We could have probably written a paper back then hastily, but we took 2 more years to make sure we do this well. Essentially, we had to find tricks that will work for most popular benchmarks and convince ourselves that this is really a good optimizer. Kudos to the team who made this a reality now! Thanks to Yuesong Shen (TU Munich) who continued to push through, to Nico Daheim (TU Darmstadt) for making the GPT-2 result a reality. Many thanks to their PhD supervisors as well. Thanks to Bai Cong and Clement Bazan for scaling the result to large models, and Rio Yokota for always supporting us with large-scale experiments. Thanks to Peter Nickl for doing the sensitivity experiments and Gian Maria Marconi for the RNN results and helping out with the competition.
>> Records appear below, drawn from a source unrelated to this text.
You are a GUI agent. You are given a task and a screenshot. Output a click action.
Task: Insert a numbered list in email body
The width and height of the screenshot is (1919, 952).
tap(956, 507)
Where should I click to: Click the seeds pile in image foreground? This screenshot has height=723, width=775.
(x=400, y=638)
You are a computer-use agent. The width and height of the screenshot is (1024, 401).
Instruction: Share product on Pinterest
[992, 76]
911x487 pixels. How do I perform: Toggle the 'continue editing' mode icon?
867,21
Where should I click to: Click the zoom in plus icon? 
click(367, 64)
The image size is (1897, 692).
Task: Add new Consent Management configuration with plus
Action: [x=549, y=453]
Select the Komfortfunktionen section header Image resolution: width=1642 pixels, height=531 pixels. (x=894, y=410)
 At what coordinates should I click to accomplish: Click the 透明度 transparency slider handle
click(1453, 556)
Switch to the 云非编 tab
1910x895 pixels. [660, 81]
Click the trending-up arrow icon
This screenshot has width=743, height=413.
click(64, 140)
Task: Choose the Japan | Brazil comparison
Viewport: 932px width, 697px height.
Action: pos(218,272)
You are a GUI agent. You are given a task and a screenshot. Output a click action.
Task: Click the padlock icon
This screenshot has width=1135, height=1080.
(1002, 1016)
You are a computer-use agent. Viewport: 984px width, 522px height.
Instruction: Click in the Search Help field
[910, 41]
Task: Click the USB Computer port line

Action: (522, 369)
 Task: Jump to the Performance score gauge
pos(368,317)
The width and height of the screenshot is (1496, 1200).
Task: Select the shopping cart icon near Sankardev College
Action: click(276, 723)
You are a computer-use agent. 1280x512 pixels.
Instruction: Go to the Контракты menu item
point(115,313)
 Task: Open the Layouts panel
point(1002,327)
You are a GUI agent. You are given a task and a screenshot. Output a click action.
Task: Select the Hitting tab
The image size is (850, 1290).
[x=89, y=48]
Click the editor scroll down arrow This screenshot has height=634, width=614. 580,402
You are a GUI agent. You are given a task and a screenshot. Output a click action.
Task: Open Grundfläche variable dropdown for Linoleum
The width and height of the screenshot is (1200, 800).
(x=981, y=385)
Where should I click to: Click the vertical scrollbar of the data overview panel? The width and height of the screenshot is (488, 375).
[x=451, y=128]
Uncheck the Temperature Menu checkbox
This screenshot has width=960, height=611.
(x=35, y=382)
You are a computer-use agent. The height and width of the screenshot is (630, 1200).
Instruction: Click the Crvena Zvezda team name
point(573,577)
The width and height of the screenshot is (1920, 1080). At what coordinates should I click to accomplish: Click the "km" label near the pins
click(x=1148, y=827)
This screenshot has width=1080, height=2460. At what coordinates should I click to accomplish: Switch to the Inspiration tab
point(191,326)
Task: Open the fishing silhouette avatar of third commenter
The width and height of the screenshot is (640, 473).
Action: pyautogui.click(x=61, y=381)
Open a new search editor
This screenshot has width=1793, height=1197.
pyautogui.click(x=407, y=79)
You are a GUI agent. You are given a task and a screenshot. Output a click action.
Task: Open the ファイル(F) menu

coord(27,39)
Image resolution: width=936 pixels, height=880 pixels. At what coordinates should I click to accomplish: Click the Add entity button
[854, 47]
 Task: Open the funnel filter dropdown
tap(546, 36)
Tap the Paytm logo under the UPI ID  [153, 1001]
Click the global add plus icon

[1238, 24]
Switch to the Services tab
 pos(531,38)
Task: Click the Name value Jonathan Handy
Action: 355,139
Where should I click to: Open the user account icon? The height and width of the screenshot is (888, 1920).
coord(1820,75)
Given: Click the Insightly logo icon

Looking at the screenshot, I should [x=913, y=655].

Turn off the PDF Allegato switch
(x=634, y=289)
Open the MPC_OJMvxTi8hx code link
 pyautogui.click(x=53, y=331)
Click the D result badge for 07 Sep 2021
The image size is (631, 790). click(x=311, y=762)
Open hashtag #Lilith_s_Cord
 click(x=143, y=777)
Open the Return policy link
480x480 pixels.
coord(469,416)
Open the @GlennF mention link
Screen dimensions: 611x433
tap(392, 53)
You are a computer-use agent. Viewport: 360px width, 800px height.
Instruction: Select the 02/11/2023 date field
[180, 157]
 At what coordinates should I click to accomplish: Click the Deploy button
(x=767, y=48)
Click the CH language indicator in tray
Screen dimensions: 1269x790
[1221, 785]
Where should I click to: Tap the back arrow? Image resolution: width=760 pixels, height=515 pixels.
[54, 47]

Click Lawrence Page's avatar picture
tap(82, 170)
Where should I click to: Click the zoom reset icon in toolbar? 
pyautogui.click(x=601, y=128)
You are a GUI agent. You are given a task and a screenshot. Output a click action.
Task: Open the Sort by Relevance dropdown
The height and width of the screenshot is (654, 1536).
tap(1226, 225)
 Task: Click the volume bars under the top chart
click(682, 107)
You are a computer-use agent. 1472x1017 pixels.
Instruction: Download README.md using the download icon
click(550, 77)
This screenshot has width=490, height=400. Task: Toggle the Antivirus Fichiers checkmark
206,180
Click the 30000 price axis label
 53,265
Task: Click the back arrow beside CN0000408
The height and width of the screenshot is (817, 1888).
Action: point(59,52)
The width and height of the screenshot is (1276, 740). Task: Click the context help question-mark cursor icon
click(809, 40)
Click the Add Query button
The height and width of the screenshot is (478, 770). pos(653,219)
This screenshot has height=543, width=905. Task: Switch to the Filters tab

Most importantly, hats off to Thomas Möllenhoff for pushing this for 3 years, pushing on all front, helping all the members, and not giving up.

We find overwhelming evidence that IVON is a good optimizer, at least as good as any other optimizer that exists. For us, this is an important milestone because, we believe, IVON enables us to tackle the problem of knowledge understanding, transfer and collection. In coming years, we hope to have many new advances working towards an AI that can do continual lifelong learning just like we do. We hope that the community shares our enthusiasm and will also benefit from our work.